PASSAGE »
□ □ □ □ □

However, it should not be one or the other. We need to do both; multitasking is in our nature. The moon has always been the first steppingstone to the outer limits. We spent more than half a century in low-Earth orbit missions and learned a lot, but it’s way past time to get back to the task of human space exploration.

This time around, it also felt to some like we had done this before, so why bother? This mission is historic, and the media covered it, but it has garnered surprisingly less excitement and interest than before, when long ago, many people gathered outside appliance store windows in the 1960s to watch the moon landing broadcast on store TVs.

America still can and should do great things that inspire awe and pioneer final frontiers.

The last time people went to the moon, it was to visit. This time, America’s space program intends to stay and, in future Artemis program missions, set up a moon base where astronauts can explore the lunar South Pole, do planetary science, look for water, and see if discovery on the moon and deep space can build a foundation for crewed missions to Mars.

□ □ □ □ □

[Stored data]
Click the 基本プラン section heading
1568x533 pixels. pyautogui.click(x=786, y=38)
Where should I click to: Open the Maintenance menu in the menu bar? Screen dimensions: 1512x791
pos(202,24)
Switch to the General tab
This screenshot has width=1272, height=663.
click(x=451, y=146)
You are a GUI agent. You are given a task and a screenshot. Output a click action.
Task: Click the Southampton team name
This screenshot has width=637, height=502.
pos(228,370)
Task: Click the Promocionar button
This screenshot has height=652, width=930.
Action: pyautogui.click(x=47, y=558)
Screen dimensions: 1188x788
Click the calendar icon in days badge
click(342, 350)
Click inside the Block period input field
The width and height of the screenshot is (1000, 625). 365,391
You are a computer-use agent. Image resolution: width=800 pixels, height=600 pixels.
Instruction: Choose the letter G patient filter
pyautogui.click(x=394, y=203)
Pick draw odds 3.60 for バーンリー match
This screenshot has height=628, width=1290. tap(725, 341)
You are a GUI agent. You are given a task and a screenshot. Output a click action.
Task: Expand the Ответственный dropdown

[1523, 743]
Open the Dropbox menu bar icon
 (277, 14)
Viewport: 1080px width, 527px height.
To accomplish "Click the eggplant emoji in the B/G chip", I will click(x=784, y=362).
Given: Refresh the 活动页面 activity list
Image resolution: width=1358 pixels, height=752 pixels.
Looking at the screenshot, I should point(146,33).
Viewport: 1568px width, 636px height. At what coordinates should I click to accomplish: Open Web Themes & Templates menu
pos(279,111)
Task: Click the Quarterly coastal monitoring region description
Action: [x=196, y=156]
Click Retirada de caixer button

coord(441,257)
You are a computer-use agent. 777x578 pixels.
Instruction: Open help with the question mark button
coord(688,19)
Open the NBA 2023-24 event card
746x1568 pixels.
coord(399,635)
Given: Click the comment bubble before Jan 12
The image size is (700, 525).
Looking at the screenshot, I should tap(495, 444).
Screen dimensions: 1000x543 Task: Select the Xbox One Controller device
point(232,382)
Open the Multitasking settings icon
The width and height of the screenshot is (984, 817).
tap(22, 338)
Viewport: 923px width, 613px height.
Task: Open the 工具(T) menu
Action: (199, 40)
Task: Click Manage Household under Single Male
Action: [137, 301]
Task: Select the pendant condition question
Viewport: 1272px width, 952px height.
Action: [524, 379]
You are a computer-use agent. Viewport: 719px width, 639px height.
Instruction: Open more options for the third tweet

□ □ □ □ □

TASKS TO COMPLETE »
a – According to the passage about the moon mission, where did many people gather in the 1960s to watch the moon landing broadcast?
b – Revise the passage about the moon mission, starting at "The last time" and ending at "missions to Mars.", so that "astronauts" becomes "crew members".

OUTPUTS IN ORDER »
a – Outside appliance store windows, watching it on the store TVs.

b –
The last time people went to the moon, it was to visit. This time, America’s space program intends to stay and, in future Artemis program missions, set up a moon base where crew members can explore the lunar South Pole, do planetary science, look for water, and see if discovery on the moon and deep space can build a foundation for crewed missions to Mars.